Sunday, September 16, 2012

"The Master"




 2 / 5 

Watching Paul Thomas Anderson's The Master, I remembered reading about a European art museum that hung an important painting upside down for something like three or four months before anyone noticed.  But once they did, did it matter?

I wondered, because if someone told me now that The Master had been shown to me with three reels out of order, it wouldn't make much difference.  I'd like to ask Anderson, a director whose work I often admire, what he set out to accomplish and whether he thinks he did so.  And just as I'd be curious to know how art critics reacted to news that a painting they liked was upside-down when they wrote positive reviews, I'd love to know what film critics praising The Master as "challenging," "brooding" and "complex" mean by those words.  The Master is a bore.

At least Anderson himself is honest, admitting in interviews that The Master came about partly as a result of writing a character in search of a story.  Here's what he told The San Francisco Chronicle: "I was just sort of messing around writing, and then about four or five years ago, I started becoming more specific, 'What is this?
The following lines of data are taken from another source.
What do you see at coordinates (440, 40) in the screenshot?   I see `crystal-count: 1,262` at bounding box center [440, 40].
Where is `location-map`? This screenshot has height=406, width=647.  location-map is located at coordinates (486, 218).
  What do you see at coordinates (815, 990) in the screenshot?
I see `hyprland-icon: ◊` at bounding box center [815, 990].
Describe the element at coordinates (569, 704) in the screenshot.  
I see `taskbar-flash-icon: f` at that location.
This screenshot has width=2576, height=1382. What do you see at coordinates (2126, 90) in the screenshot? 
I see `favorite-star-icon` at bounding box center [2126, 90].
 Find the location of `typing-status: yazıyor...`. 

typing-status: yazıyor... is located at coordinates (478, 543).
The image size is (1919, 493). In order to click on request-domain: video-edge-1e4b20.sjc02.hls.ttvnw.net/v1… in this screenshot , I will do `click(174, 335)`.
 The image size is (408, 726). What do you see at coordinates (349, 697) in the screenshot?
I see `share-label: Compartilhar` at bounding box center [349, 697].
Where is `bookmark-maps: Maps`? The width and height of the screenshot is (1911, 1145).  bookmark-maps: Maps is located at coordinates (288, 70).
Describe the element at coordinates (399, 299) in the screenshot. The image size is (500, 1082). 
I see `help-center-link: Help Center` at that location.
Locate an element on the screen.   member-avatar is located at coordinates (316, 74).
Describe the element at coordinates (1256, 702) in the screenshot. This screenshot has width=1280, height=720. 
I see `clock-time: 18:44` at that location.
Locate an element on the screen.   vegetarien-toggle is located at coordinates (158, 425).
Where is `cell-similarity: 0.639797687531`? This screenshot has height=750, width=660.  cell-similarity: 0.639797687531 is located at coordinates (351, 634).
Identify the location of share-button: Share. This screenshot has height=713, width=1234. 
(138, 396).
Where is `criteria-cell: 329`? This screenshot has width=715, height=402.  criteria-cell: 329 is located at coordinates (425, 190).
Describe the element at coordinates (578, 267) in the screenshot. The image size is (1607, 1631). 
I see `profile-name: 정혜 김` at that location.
Where are these pieces going?'"

Apparently he never did find out, and for nearly two and a half hours The Master moves at a glacial pace, partly proving Einstein right: Those two and a half hours feel very different in the theater than they might in any other activity.  Finally, it comes to a conclusion, or at least a final scene, about as pointless as one of the pseudo-psychological exercises that are the core of The Cause, the pseudo-psychological cult at the center of The Master.

The character Anderson wrote is certainly a vivid one, a pained loser so emotionally scarred by his experiences in the South Pacific during World War II that he's addicted to sex and to alcohol-like concoctions (formaldehyde, Lysol, paint thinner, whatever happens to be close by).  After one of his cocktails nearly kills a man, on-the-lam Freddy literally stumbles onto a yacht chartered by Lancaster Dodd, a charismatic crackpot who has started a small cult that bears more than a passing resemblance to Scientology.  Dodd believes an astonishing number of random things -- that humans are trillions of years old, that answering a bizarre series of unconnected questions will help you become a better person, and that people should call him "Master" when they address him.

Dodd is played with winning appeal and an uncomfortable gaze by Philip Seymour Hoffman, while Joaquin Phoenix is Freddy -- delivering a performance that is either uncompromising or a goofy riff on his David Letterman performance-art appearance; take your pick, either definition works.

In smaller, no-less-off-kilter roles are Amy Adams as Dodd's wife, and Laura Dern as a wealthy acolyte.  Neither female performance amounts to much -- throughout the movie, women are either sexual partners or irritating nuisances, or both.  The only two characters that matter to any degree are Dodd and Freddy, and it's their interplay that is, I guess, supposed to be enlightening.

But about what?  The Master offers no insight into the origins or precepts of Scientology -- er, The Cause -- doesn't have much of a perspective on whether it's helpful or harmful to Freddy, and shies away from the moments that might have been most illuminating.  Freddy may be simple-minded, but does he really believe that his problems were "implanted" in his soul millions of years ago?  What must he think when he comes to the conclusion that his Master is a sham?  For that matter, what of Dodd's adherents, who do, at various points in the movie, offer up their own questions?

As much as I appreciate the ambitious melodrama of Magnolia, the discomfiting sleaze of Boogie Nights and (to a much lesser degree) the bizarre epic of There Will Be Blood, nothing in The Master works this time around.  This is a plodding bore of a movie, one whose 65mm photography and meticulous set design can't save.

This is not an exploration of a cult, an examination of a religion, a story of two lonely men who make a connection, a survey of 1950s morality, a closely observed character study, or ... well, that's the problem: It's way too easy to define all the things The Master is not rather than anything that it actually is.  Except, maybe, it's upside down.  That wouldn't excuse it, but it would explain some things.